Раз в неделю нас приводили в подвал и заставляли стоять, раздетыми догола, рядами по десять человек в каждом, пока охранники поливали нас из шлангов. Хотя мы были грязными и от нас безбожно воняло, те, кто стоял впереди, корчились от боли, ибо давление в шлангах было чудовищным. Тем не менее я радовался этой боли и всегда становился в первом ряду, раскинув руки и наслаждаясь, пока вода лупила по моему телу. Вечер после помывки был единственным временны́м промежутком, когда я ощущал себя почти чистым.
Потом я опять читал или писал до девяти вечера, когда гасили все свечи. Порядок был одинаков все семь дней в неделю, и я давно перестал их различать. Да и какая разница, если ты в тюрьме, где все дни сливаются в бесконечный один.
Я мог бы незаметно сбежать из дома моего кузена, если бы минуты через две после того, как Хайнрих прострелил себе сердце, не явилась его горничная Магнильда, дабы приступить к исполнению своих обязанностей. И первым делом она заглянула в сад, где обнаружила не только тело своего работодателя, распростертое на траве, но и труп Батхильды с половиной лица и, наконец, незнакомца – меня, стоявшего между этими двумя телами с пистолем в руке.

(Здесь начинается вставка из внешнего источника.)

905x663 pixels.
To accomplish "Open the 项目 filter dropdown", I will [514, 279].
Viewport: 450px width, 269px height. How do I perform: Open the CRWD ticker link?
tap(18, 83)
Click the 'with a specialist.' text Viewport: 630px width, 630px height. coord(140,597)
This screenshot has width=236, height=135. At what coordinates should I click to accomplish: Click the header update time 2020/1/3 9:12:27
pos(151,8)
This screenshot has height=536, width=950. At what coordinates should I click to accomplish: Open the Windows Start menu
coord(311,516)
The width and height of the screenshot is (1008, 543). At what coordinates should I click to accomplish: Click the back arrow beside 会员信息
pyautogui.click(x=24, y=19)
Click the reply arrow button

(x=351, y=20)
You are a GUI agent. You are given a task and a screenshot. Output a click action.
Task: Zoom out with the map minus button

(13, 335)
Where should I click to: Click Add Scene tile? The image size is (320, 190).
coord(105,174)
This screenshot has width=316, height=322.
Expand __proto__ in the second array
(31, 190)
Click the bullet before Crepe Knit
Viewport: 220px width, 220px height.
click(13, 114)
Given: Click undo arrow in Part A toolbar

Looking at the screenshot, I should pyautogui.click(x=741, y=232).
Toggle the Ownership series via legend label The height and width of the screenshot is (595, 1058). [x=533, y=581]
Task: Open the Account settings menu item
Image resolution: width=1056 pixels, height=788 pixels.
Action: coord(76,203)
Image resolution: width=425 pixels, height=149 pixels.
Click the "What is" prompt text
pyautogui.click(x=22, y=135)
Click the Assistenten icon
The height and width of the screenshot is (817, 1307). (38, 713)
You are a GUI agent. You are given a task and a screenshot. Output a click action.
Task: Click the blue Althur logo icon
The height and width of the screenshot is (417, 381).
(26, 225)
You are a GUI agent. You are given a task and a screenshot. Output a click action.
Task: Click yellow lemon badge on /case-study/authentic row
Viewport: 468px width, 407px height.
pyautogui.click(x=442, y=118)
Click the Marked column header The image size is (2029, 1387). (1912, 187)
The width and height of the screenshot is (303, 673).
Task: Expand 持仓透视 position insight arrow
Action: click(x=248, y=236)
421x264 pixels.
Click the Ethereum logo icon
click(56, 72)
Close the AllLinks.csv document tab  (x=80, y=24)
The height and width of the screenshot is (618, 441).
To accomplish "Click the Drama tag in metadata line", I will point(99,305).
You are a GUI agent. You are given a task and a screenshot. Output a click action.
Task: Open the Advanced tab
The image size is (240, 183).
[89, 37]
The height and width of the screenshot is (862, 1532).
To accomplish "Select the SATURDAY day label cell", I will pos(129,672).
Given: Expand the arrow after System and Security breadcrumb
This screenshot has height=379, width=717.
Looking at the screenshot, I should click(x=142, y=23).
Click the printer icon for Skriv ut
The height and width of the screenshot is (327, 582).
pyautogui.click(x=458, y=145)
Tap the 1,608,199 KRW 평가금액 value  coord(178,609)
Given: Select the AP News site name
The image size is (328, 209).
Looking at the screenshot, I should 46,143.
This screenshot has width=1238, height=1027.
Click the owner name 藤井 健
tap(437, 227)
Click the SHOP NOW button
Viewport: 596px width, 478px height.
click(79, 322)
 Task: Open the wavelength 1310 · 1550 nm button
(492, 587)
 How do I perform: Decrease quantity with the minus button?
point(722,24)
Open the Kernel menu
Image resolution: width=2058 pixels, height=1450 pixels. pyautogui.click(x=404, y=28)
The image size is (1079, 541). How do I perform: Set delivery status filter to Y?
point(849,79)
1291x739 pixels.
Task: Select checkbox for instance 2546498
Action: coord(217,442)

Позади меня раздался вопль, я обернулся и увидел, как побелело лицо несчастной девушки, наверняка вообразившей себя моей следующей жертвой. Я торопливо подошел к ней в надежде уговорить ее дать мне возможность улизнуть от ареста и тюрьмы, но Магнильда бросилась бежать, издавая столь пронзительные вопли, что даже глухой должен был призадуматься, какие такие ужасы творятся за теми дверьми.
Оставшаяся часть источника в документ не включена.